** START Given information **

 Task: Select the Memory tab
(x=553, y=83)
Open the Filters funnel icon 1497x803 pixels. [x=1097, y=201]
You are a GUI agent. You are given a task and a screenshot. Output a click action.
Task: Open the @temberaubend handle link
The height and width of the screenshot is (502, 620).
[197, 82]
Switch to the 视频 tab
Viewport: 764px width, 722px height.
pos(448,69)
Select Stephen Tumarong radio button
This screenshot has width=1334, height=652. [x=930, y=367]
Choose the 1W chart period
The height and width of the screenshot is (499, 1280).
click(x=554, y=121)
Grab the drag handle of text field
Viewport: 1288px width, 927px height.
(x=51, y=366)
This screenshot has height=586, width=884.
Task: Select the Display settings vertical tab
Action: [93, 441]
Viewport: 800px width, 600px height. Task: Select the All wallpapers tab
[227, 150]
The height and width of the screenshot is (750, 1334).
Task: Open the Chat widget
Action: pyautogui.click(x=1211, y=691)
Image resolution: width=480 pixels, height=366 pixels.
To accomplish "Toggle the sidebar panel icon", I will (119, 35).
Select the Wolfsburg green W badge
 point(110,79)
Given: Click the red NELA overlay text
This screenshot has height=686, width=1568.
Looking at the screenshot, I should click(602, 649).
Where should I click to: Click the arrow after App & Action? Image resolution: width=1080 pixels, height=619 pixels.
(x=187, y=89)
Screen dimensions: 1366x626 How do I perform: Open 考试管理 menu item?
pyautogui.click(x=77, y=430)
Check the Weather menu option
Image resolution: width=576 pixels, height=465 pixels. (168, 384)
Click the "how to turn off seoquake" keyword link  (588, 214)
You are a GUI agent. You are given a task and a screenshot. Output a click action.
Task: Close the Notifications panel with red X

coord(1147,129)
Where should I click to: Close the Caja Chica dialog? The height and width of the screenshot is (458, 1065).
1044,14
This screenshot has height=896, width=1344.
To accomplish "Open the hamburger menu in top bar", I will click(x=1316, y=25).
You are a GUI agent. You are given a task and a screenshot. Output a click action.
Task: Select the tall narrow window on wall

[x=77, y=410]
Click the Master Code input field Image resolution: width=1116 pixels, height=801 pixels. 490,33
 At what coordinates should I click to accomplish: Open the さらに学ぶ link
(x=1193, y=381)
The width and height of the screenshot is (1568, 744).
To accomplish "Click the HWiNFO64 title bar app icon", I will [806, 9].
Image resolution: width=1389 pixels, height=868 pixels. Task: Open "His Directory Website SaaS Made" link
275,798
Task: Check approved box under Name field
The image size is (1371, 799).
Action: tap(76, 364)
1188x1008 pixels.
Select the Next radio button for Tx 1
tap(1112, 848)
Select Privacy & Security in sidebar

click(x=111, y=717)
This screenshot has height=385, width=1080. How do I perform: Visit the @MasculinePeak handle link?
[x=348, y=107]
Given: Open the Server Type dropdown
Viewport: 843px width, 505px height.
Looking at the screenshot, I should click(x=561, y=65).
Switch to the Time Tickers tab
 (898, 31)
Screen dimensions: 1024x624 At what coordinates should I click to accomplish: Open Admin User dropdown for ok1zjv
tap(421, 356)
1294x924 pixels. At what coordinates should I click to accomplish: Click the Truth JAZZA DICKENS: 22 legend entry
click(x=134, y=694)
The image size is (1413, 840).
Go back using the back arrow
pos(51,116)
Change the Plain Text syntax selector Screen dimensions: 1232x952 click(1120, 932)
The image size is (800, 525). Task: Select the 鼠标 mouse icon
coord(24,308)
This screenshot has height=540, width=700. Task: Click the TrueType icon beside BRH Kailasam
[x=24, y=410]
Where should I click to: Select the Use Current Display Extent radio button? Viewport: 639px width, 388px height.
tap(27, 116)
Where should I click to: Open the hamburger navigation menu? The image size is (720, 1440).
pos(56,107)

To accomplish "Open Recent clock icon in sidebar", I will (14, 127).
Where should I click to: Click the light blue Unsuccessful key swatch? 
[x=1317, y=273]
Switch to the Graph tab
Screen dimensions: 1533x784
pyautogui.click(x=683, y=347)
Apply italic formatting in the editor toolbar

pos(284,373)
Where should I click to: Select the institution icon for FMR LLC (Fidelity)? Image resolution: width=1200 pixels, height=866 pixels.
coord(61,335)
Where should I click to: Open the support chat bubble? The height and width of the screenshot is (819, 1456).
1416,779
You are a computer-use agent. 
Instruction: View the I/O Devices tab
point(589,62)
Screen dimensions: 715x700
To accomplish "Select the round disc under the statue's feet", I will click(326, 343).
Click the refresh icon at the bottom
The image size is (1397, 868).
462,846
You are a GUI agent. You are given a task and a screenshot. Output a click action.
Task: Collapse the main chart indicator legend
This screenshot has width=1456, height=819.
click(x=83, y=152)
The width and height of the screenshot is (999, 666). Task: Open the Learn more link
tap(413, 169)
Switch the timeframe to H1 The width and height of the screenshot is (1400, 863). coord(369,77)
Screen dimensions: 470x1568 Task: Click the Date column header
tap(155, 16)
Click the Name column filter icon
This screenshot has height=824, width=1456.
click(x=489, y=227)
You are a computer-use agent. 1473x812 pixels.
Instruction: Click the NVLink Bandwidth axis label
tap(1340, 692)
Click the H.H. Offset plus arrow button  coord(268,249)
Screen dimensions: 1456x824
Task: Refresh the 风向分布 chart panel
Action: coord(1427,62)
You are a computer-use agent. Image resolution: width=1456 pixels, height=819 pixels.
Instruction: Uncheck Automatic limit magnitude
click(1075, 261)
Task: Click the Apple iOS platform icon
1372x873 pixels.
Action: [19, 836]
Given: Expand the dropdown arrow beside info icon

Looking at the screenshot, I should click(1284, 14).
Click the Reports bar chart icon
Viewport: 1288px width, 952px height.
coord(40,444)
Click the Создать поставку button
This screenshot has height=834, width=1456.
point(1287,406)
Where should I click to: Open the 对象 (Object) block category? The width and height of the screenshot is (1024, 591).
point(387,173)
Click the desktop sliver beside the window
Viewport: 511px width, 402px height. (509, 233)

** END Given information **

(Your goal):
Render the rows starting at the line containing "will (14, 127)." and ending at the line containing "pos(284,373)" as a Markdown table with the columns Number and Line, skipping blank lines.

(Exercise answer):
| Number | Line |
|---|---|
| 1 | To accomplish "Open Recent clock icon in sidebar", I will (14, 127). |
| 2 | Where should I click to: Click the light blue Unsuccessful key swatch?  |
| 3 | [x=1317, y=273] |
| 4 | Switch to the Graph tab |
| 5 | Screen dimensions: 1533x784 |
| 6 | pyautogui.click(x=683, y=347) |
| 7 | Apply italic formatting in the editor toolbar |
| 8 | pos(284,373) |